La realtà è diversa, anche se la guerra dei dodici giorni promossa da Stati Uniti e Israele ha provocato rigurgiti nazionalistici e favorito l'ennesima narrazione all'insegna dell'unità iraniana, come ha affermato di recente con la tipica retorica del regime Masoud Pezeshkian. Tesi diffusa anche dal capo della magistratura iraniana Hojjatoleslam Gholamhossein Mohseni Ejei in un incontro con i dipendenti della magistratura della provincia alla Porta di Bustan ad Ahvaz, come ha riferito l'agenza nazionale IRNA: "Dobbiamo sforzarci di rafforzare l'unità e la coesione nazionale perché questo tema è stato molto influente durante la recente Sacra Difesa". Ma la maggioranza degli iraniani sa che l'unità e la coesione nazionale sono cambiali quotidianamente in scadenza con la perdita del potere d'acquisto, da un'inflazione che corre attorno al 30 per cento e da una corruzione endemica e patologica che attraversa tutti i gangli vitali del regime.

A Bruxelles si celebrerà anche il 60° anniversario della fondazione dell’Organizzazione dei Mojahedin del Popolo Iraniano, asse portante del CNRI, il Consiglio Nazionale della Resistenza Iraniana che da decenni lotta per la libertà e la democrazia in Iran, guidato dalla presidente eletta Maryam Rajavi, e che sostiene la cosiddetta Terza via. Si tratta di un progetto politico che si può riassumere in pochi, ma essenziali punti: no alla guerra, che non ha mai portato la democrazia da nessuna parte; no alla politica di accondiscendenza con la dittatura teocratica; sì al cambiamento di regime attraverso il popolo e la sua Resistenza organizzata, considerato un diritto sovrano che porterà democrazia e prosperità all’Iran e pace al mondo intero.
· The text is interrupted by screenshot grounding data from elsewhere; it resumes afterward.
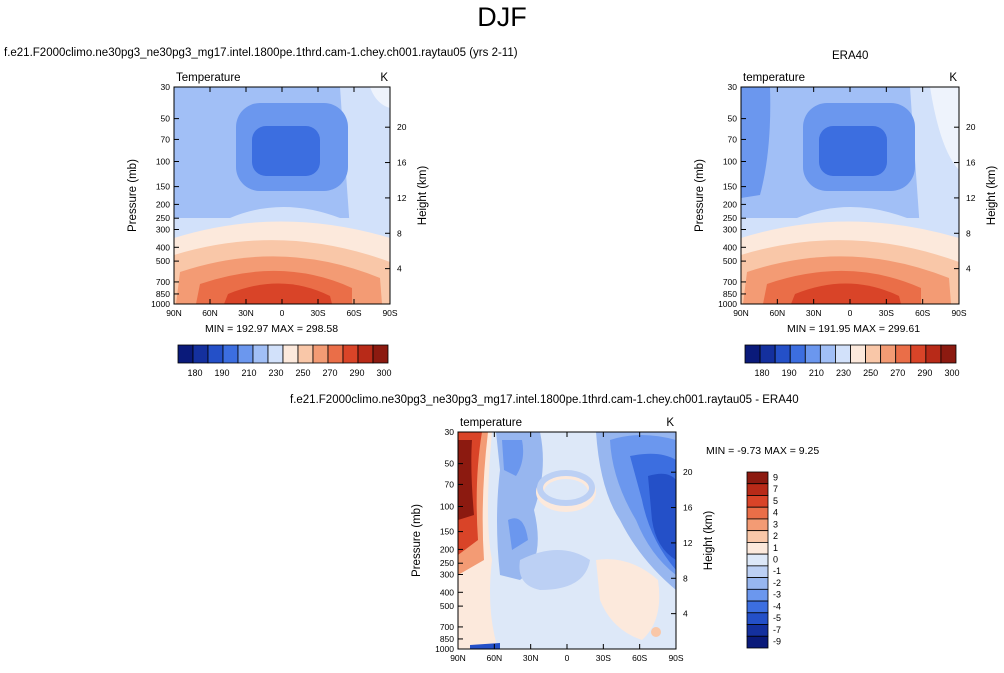 This screenshot has width=1004, height=673. I want to click on diff-pressure-tick-label: 500, so click(447, 606).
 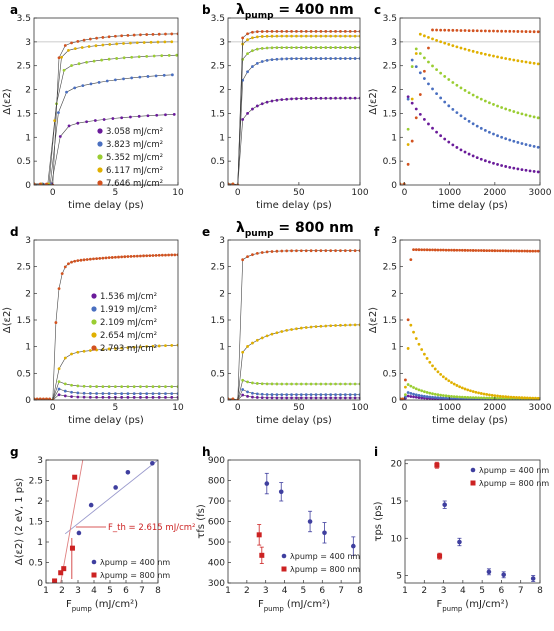 What do you see at coordinates (285, 591) in the screenshot?
I see `x-tick-label: 4` at bounding box center [285, 591].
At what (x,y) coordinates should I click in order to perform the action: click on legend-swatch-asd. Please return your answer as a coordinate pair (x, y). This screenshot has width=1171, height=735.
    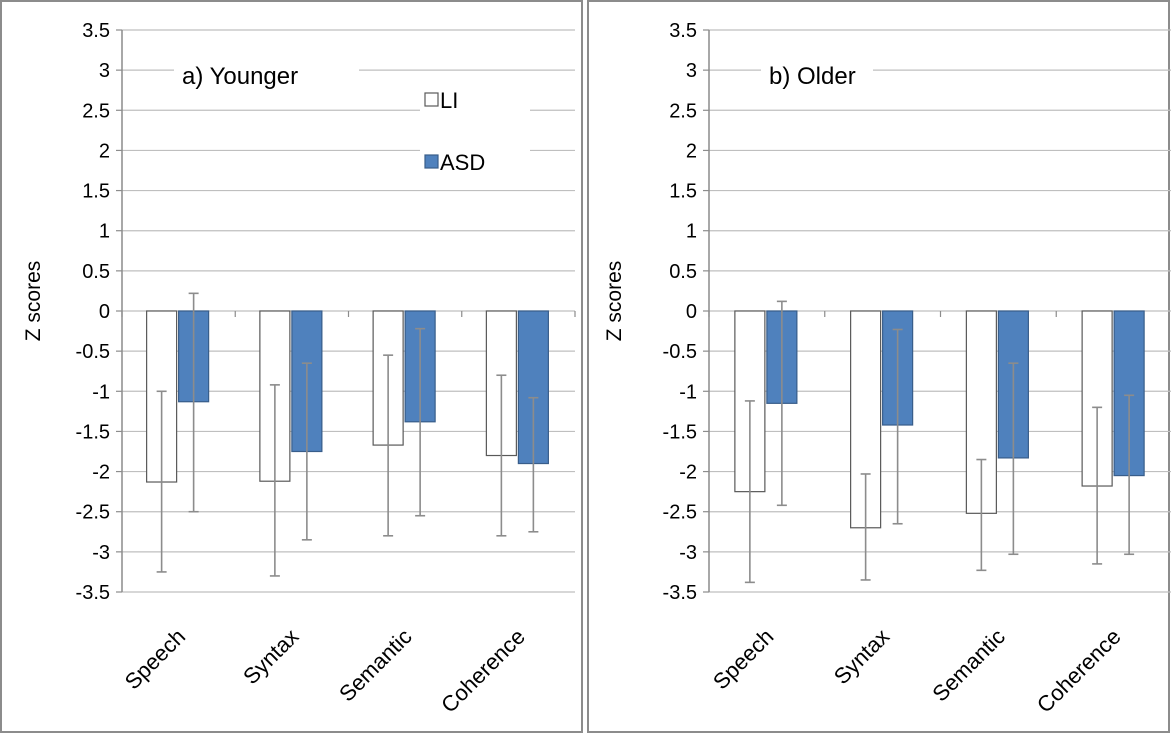
    Looking at the image, I should click on (432, 162).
Inoltre, il 6 settembre, la manifestazione rivendicherà l'abolizione delle esecuzioni, la creazione di una repubblica democratica, laica e pluralista, basata sulla separazione tra religione e Stato, l’uguaglianza di genere, l’autonomia per le minoranze etniche, una magistratura indipendente, un Iran non nucleare, che promuova costantemente la pace e la stabilità in Medio Oriente e favorisca una convivenza pacifica con la comunità internazionale.